Der Strumpf braucht die richtigen Löcher

Textiltechnik trifft Medizin: Das Team um Valentine Gesché entwickelt ein Verfahren, mit dem sich individuelle Gefäß-Implantate automatisiert herstellen lassen.

Patienten, die unter einer krankhaften und zunehmenden Aussackung der Hauptschlagader (Aortenaneurysma) leiden, werden bisher mit einem Implantat behandelt, bei dem viel Handarbeit gefragt ist.
Um das Implantat für den einzelnen Patienten passend herzustellen, werden die abgehenden Öffnungen, etwa für die lebenswichtigen Nierenarterien, per Pappschablone positioniert und dann ausgestanzt oder ausgeschnitten. Die Ränder dieser produzierten Öffnungen müssen anschließend verstärkt werden, um Ausfransungen zu vermeiden. „Um ein solches Implantat herzustellen, sind bis zu acht Wochen nötig“, sagt Valentine Gesché. „Eine Zeitspanne, in der die Aorta auch reißen kann.“

Valentine Gesché und ihr Team sind ein Spin-off der RWTH Aachen. Sie haben ein Verfahren entwickelt, das es möglich macht, die Implantate weit schneller und auch kostengünstiger zu produzieren. Grundlegend ist dabei, dass die Fertigung komplett automatisiert abläuft.

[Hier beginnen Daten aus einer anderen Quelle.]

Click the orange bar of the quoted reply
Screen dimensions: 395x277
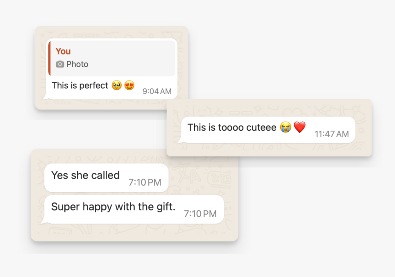tap(50, 59)
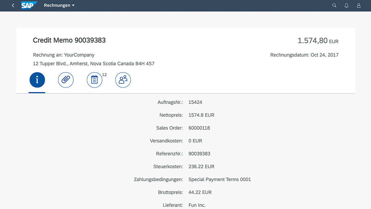Click the Rechnungsdatum Oct 24, 2017 text
Image resolution: width=371 pixels, height=209 pixels.
pos(304,55)
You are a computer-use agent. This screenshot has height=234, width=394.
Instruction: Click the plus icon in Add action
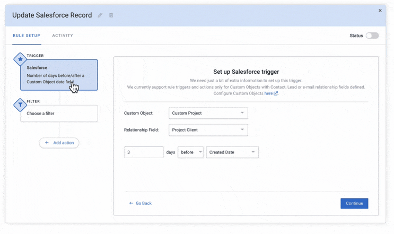coord(47,143)
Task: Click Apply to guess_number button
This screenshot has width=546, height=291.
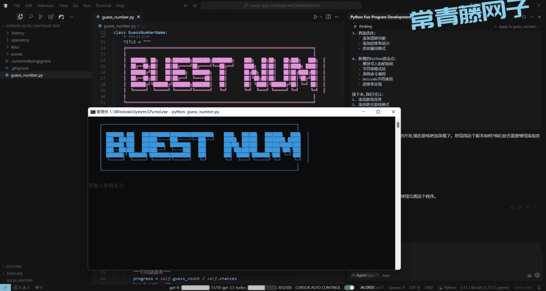Action: tap(516, 27)
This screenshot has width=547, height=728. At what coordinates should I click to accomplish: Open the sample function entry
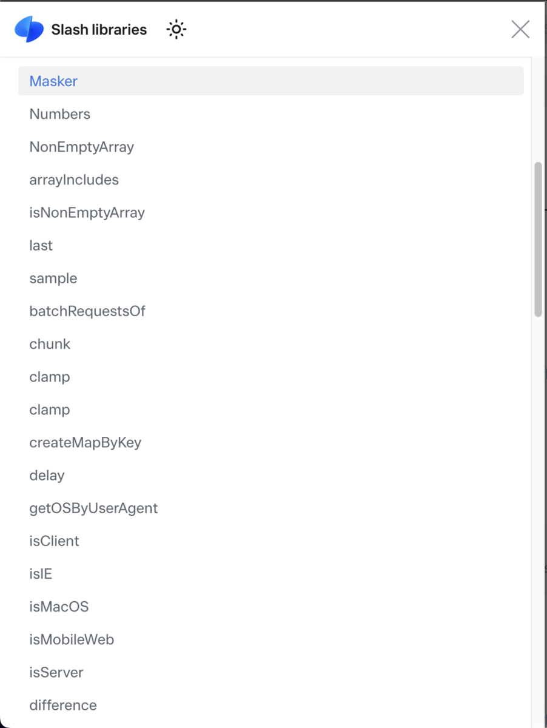(53, 278)

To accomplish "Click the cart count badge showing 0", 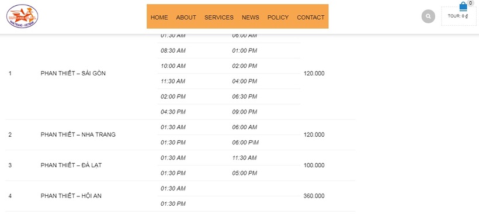I will click(x=470, y=3).
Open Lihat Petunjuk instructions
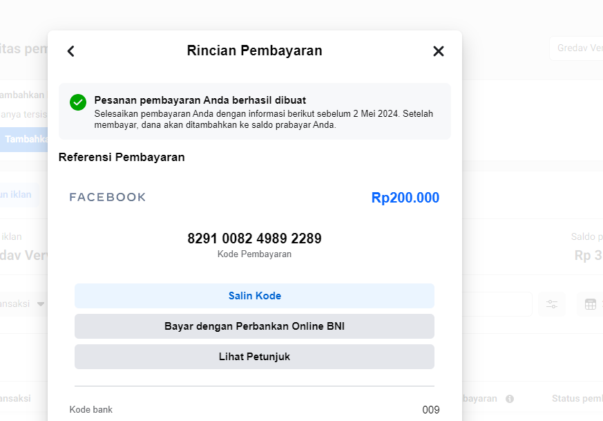Screen dimensions: 603x421 (254, 357)
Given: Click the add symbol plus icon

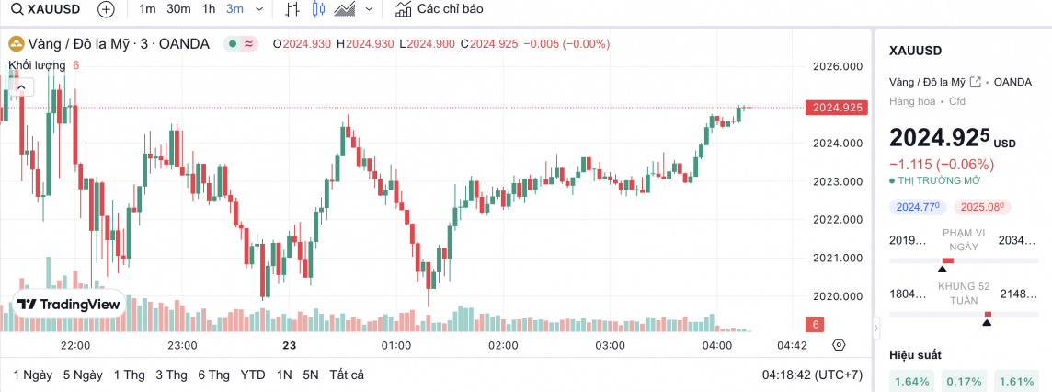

Durchgängige digitale Prozesskette

„Vereinfacht sehen die wichtigen Schritte so aus: Wir erhalten einen computertomographischen Bilddatensatz aus der Klinik. Aus diesem erstellen wir eine technische Zeichnung des präzise individualisierten Implantats. Dann, und das ist das wirklich neue Know how, wandeln wir diese Informationen in Daten für die Textilmaschine um. Diese produziert in einem ebenfalls neuen Herstellungsverfahren das Implantat.“ Das sieht am Ende aus wie ein Strumpf, sagt Gesché. Was die 33-jährige Textilingenieurin als „durchgängige digitale Prozesskette“ beschreibt, nimmt weniger als eine Woche in Anspruch.

Derzeit ist das Team im Rahmen des vom Bundes-Forschungsprogramm Exist geförderten Projekts „PerAGraft“ damit befasst, das Produkt weiter auszuarbeiten. Valentine Gesché wurde für ihre Forschungsarbeit im Mai 2019 mit dem NRW-Innovationspreis ausgezeichnet. Bis 2023 will ihr Team das Verfahren marktreif machen – und dabei auch weitere Anwendungen im menschlichen Körper erschließen.